Mais alors, donnera-t-on raison à Jorge Luis Borges, ce maître du paradoxe, qui a osé écrire que la traduction était le véritable aboutissement de l'écriture et parachevait, en toute hypothèse, la création ? Mais citons son incroyable phrase : « Le métier de traducteur est peut-être plus subtil, plus civilisé que celui d'écrivain : il est évident que le traducteur vient après l'écrivain. La traduction est une étape plus avancée. » Pirouette d'un créateur qui se souvenait, sans doute, qu'il avait en son jeune temps donné la première version espagnole des Palmiers sauvages de Faulkner. Oui, le traducteur vient après l'écrivain, mais s'il est vrai qu'il doit le marquer à la culotte, comme on dit en milieu sportif, il restera toujours et à tout jamais en retrait, dans sa roue, dans son ombre, comme je le fus chaque fois que Vargas Llosa parada sur le plateau de Bernard Pivot. Il faut savoir garder sa place, car elle est digne et respectable : lorsque La Demoiselle de Tacna fut donnée au théâtre, mon grand Mario prit place à l'orchestre sur le devant et moi, sans mesurer encore la portée du symbole, je m'assis très exactement dans le fauteuil derrière lui, et comme il est plus grand que moi, même et surtout physiquement, sa tête me cachait la scène, mais mes oreilles entendaient bien ce texte que les acteurs déroulaient dans leur voix. Eh bien ! ce texte, ce texte, c'était le mien, n'est-ce pas ? et cette fois-là, peut-être parce que cette vieille femme qui radotait sur scène, presque centenaire, j'avais mis dans sa bouche édentée les propres mots de ma mère, mais malgré tout des mots fidèles, des mots qui traduisaient la même émotion de Vargas Llosa se souvenant dans son théâtre de cette Mamaé qui l'avait élevé, oui, moi en cet instant, le cœur broyé, le ventre douloureux comme une parturiente, je l'avoue sans honte, j'étais en larmes.

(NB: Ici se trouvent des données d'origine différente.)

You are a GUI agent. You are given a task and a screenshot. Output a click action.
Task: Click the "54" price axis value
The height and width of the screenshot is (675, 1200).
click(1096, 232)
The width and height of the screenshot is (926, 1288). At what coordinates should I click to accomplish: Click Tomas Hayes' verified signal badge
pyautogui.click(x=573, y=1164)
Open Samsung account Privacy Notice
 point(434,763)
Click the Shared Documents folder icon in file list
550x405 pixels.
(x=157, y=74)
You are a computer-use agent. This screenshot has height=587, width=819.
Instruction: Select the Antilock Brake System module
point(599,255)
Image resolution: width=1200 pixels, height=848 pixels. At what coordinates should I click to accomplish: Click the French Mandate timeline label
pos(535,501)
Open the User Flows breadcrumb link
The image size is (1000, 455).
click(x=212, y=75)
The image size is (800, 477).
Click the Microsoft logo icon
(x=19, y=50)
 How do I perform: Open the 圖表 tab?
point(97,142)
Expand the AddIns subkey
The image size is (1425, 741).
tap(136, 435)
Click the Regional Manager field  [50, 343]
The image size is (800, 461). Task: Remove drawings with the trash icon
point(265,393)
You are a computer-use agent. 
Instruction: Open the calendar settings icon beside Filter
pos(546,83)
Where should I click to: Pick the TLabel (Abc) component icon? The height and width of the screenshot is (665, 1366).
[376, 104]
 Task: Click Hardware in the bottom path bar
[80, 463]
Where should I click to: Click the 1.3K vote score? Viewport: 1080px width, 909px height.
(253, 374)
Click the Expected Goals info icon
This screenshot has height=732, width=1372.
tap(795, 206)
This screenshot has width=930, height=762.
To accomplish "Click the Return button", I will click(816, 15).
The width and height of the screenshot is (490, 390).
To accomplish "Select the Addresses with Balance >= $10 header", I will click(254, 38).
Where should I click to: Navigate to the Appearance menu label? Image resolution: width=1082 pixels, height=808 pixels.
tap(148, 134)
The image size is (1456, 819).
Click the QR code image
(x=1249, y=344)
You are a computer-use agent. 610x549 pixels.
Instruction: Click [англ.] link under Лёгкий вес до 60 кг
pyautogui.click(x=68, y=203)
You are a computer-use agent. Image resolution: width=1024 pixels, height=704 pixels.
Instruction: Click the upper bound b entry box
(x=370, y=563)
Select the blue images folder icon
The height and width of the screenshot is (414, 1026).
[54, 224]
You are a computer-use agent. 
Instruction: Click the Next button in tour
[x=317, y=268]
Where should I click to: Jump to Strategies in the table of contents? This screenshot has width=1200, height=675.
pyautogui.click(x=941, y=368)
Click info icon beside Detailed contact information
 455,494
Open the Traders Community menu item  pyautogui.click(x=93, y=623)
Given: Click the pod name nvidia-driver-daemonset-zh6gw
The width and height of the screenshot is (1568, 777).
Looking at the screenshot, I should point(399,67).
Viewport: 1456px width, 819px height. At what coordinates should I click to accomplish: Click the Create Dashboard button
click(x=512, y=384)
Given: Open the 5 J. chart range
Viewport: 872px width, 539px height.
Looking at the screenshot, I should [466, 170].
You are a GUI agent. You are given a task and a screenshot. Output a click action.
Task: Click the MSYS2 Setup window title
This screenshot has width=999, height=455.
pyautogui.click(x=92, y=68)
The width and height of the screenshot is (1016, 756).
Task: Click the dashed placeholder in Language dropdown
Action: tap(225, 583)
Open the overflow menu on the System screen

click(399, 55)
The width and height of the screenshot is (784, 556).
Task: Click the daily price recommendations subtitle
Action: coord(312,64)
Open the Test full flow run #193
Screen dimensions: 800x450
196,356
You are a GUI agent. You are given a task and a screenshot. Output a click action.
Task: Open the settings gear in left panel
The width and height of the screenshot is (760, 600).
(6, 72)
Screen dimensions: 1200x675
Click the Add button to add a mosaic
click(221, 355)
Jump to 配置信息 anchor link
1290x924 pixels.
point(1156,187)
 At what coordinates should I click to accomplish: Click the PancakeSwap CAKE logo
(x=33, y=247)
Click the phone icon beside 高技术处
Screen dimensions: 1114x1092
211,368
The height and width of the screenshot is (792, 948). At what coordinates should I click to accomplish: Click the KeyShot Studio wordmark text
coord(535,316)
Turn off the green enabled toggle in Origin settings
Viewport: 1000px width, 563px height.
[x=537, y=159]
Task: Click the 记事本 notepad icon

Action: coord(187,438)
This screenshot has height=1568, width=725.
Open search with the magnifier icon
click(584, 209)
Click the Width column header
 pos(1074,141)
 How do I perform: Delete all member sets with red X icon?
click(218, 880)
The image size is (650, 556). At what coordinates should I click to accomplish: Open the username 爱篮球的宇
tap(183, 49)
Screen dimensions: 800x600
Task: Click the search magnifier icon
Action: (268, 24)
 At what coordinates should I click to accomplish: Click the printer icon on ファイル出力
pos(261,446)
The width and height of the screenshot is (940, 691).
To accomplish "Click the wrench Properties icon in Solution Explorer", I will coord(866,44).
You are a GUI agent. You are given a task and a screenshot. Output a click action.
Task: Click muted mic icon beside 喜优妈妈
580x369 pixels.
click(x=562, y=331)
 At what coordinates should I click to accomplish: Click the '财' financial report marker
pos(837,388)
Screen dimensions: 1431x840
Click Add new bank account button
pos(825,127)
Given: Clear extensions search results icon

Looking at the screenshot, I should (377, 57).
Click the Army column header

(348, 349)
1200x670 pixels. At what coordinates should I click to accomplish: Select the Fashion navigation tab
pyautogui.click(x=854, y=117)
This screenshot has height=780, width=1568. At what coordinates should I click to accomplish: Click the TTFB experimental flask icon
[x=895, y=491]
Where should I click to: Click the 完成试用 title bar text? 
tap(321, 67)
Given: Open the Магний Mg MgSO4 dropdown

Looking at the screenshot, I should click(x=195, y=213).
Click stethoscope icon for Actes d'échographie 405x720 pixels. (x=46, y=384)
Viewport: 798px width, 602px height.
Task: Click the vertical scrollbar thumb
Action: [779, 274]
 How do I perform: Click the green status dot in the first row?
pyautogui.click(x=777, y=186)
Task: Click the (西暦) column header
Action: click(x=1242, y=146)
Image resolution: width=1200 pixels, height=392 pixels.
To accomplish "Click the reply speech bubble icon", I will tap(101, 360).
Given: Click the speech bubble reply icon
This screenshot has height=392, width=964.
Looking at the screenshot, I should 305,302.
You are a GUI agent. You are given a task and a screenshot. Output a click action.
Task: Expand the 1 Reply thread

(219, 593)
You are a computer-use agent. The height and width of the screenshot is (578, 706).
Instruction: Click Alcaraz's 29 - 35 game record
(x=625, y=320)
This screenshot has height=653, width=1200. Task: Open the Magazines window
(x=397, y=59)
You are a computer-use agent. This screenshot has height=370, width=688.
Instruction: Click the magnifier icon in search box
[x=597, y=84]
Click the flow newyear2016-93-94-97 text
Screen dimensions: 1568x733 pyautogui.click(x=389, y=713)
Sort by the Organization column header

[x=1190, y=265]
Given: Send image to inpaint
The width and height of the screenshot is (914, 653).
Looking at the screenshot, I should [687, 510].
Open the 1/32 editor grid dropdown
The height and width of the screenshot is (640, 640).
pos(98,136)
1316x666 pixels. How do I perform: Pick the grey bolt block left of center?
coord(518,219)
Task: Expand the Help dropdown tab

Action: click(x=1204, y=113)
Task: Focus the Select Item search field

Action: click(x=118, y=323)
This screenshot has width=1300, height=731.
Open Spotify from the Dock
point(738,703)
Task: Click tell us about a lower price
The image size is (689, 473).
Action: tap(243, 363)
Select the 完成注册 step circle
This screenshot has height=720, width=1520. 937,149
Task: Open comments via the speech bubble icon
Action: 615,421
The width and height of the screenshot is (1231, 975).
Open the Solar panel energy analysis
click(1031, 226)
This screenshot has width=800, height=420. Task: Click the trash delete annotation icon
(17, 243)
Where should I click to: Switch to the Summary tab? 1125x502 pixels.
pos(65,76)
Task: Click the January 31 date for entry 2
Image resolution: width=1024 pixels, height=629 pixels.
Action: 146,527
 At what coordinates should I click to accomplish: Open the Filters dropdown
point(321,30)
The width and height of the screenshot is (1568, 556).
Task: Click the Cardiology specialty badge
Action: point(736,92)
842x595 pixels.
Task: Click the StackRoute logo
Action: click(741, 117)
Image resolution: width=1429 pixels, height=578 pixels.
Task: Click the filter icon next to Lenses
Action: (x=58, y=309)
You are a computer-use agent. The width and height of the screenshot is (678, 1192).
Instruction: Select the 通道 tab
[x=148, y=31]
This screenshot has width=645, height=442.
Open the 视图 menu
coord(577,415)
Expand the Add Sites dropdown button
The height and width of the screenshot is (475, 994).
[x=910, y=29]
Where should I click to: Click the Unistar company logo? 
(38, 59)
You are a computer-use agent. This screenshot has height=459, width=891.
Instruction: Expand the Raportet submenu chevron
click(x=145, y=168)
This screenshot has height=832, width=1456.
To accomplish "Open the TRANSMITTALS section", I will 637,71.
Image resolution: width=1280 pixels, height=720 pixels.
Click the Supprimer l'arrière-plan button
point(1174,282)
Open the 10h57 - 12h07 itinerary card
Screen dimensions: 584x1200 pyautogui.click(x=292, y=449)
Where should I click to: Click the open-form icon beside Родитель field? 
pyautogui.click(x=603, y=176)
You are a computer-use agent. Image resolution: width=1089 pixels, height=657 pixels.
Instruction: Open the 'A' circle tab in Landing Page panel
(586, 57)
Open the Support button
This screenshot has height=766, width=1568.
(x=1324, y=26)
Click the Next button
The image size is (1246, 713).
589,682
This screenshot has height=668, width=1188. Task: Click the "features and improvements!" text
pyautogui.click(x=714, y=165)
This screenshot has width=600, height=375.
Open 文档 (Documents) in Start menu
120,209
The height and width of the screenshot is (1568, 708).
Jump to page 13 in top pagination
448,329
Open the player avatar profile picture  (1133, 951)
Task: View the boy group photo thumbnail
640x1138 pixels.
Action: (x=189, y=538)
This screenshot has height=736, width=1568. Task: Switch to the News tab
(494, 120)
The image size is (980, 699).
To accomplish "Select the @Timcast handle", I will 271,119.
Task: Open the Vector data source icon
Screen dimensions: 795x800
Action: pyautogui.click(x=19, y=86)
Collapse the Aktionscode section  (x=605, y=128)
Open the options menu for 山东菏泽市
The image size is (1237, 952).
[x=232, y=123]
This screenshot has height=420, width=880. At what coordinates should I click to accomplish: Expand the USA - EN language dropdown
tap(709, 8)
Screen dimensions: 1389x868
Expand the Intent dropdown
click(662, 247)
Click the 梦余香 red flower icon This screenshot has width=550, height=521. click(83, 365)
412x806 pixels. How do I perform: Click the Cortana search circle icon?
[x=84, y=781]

Cette métaphore de l'enfantement me plaît, et je l'ai utilisée une fois en écrivant à Manuel Puig — au moment où sortait Tombe la nuit tropicale, sans savoir qu'il allait mourir quelques jours après — que j'avais porté son enfant, que j'étais, moi son traducteur, une mère porteuse pour ce beau fruit de ses entrailles. Qu'on en pense ce qu'on voudra, mais j'aimais bien alors parler à cet homme, à l'auteur du Baiser de la femme-araignée, son propre langage, user d'une image qui le faisait sourire, lui qui se voulait, par la bouche de son personnage de Molina, « une femme normale ». Il faut évidemment comprendre, dans ce que je dis, cette exigence de sympathie, et plus encore, d'empathie qui définit l'attitude du traducteur face à son auteur. Je dirais donc, pour conclure que j'ai aimé ces hommes-là, les Guillermo Cabrera Infante, les Manuel Puig, les Mario Vargas Llosa, et quelques autres encore, à qui j'ai été fidèle, que j'ai aimé mettre ma voix dans leur voix et les faire parler en français en m'effaçant d'autant plus en tant que second auteur que je m'étais plus impliqué dans le texte français en tant que créateur. Est-ce assez clair ? Rien n'oppose dans les termes traduction et création mais tout les sépare, oh ! pas un mur, certes, mais simplement la hauteur d'une majuscule qui fait de l'Auteur un géant et du traducteur non pas un nain, ah non ! pas du tout, mais l'ombre du géant.